Locate each line that contains the string "height" and copy it out in full.

__PROVIDED ENTRIES__:

================

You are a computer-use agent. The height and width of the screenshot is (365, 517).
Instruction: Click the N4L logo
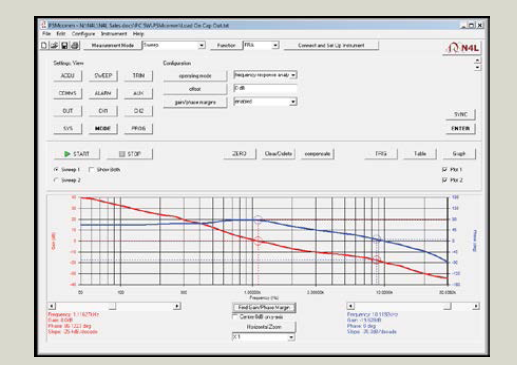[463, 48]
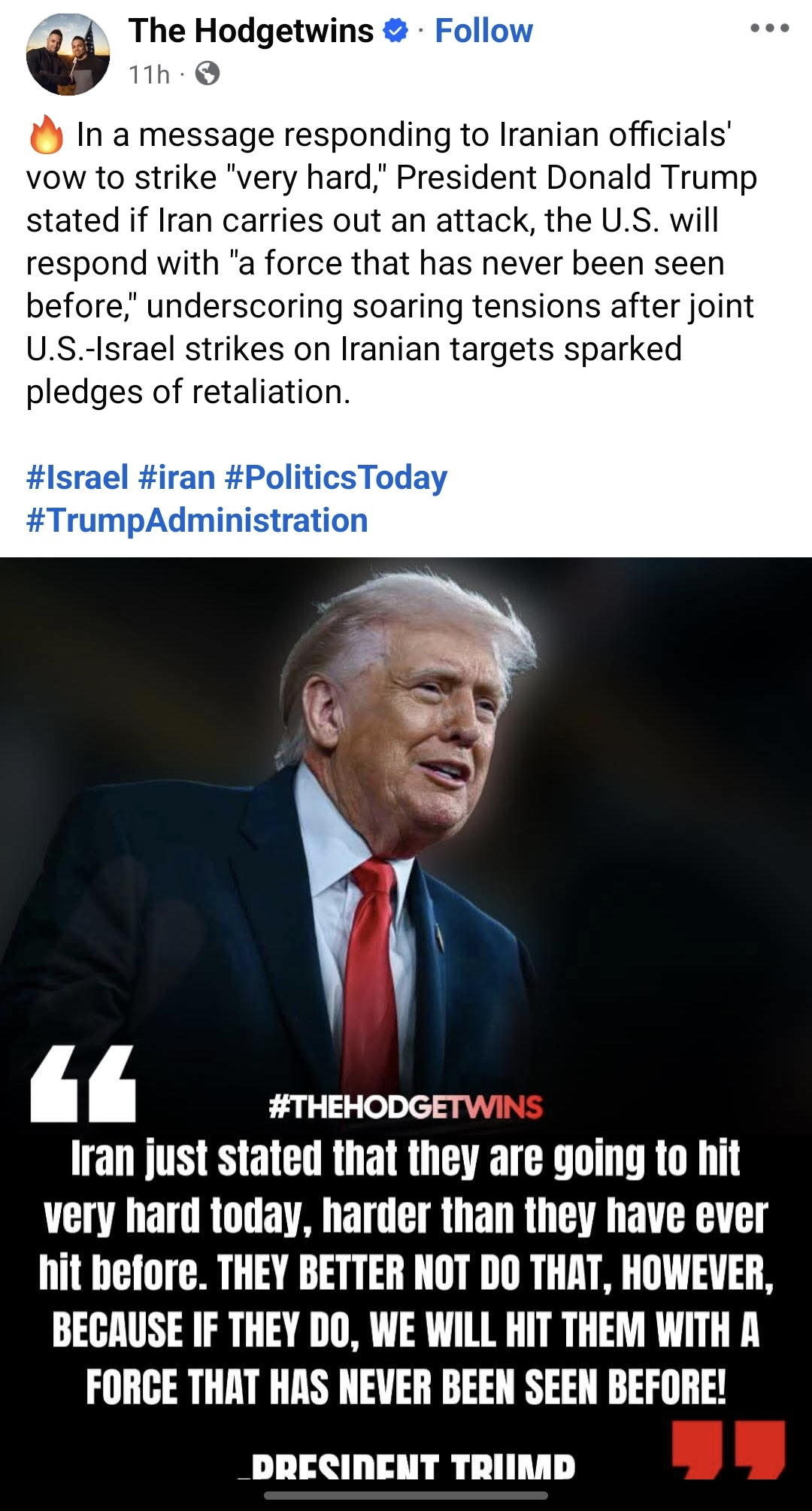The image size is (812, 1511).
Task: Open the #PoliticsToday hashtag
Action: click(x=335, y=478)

================

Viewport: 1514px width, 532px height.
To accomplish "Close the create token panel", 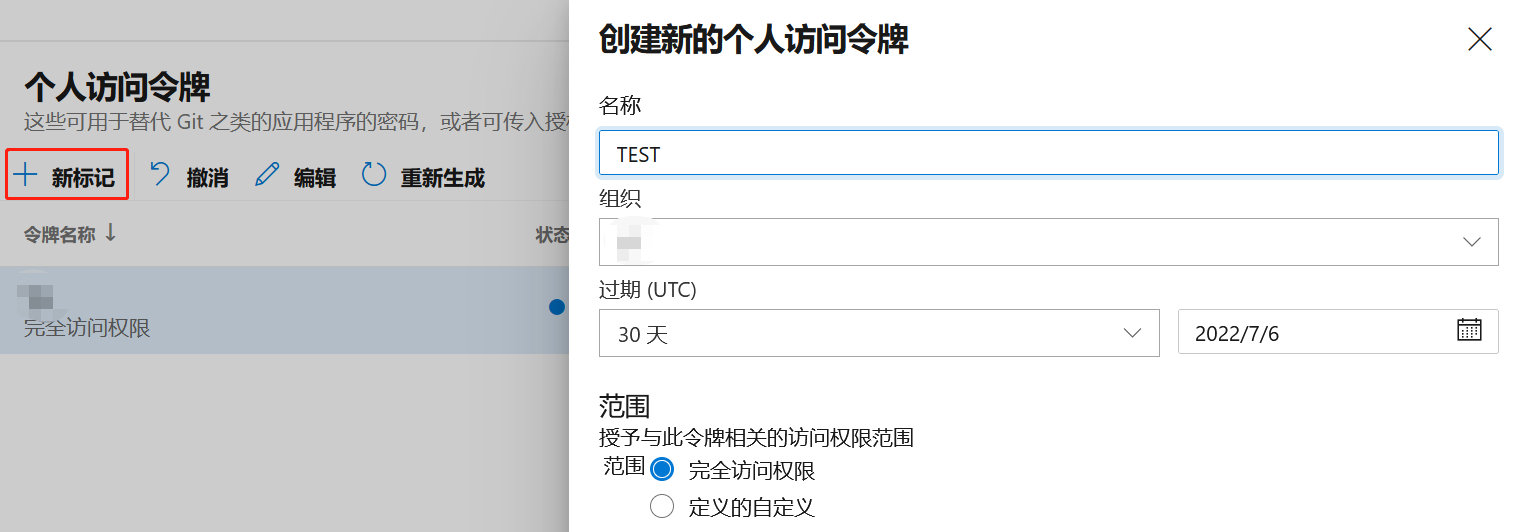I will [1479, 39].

================

__ANSWER TO THIS EXERCISE__:
You are a computer-use agent. The height and width of the screenshot is (365, 517).
Viewport: 1514px width, 532px height.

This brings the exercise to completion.